=== Begin Enclosure ===

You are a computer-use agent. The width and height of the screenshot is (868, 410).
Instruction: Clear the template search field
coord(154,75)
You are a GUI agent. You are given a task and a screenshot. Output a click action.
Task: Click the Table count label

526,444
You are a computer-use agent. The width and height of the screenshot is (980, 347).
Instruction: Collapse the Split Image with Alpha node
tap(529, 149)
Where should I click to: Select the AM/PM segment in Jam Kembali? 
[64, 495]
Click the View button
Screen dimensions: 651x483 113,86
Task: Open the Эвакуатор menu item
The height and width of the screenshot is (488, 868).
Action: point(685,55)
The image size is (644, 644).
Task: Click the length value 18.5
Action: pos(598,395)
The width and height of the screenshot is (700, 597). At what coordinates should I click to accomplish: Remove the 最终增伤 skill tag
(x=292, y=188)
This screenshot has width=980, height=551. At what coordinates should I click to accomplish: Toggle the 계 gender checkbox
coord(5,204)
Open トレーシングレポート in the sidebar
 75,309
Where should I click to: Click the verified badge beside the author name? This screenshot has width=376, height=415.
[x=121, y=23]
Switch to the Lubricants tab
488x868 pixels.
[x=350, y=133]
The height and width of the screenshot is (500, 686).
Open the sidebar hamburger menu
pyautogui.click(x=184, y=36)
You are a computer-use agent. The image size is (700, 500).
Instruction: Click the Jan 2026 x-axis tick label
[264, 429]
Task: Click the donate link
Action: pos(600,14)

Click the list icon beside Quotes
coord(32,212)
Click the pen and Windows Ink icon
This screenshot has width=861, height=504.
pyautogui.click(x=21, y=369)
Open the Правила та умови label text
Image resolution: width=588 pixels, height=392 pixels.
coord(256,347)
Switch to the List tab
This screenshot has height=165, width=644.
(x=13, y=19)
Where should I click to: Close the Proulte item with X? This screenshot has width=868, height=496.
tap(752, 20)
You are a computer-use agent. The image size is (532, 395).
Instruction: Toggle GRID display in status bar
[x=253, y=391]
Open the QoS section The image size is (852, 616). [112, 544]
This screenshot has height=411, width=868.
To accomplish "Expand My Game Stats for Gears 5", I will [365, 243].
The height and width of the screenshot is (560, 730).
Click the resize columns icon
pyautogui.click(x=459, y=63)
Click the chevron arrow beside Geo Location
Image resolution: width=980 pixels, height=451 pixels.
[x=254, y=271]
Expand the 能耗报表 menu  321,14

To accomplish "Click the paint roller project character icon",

=== End Enclosure ===

Exercise details: Scan the data for the word "agent" and copy every line where it shows up.

Response to this task:
You are a computer-use agent. The width and height of the screenshot is (868, 410).
You are a GUI agent. You are given a task and a screenshot. Output a click action.
You are a computer-use agent. The width and height of the screenshot is (980, 347).
You are a computer-use agent. The image size is (700, 500).
You are a computer-use agent. The image size is (532, 395).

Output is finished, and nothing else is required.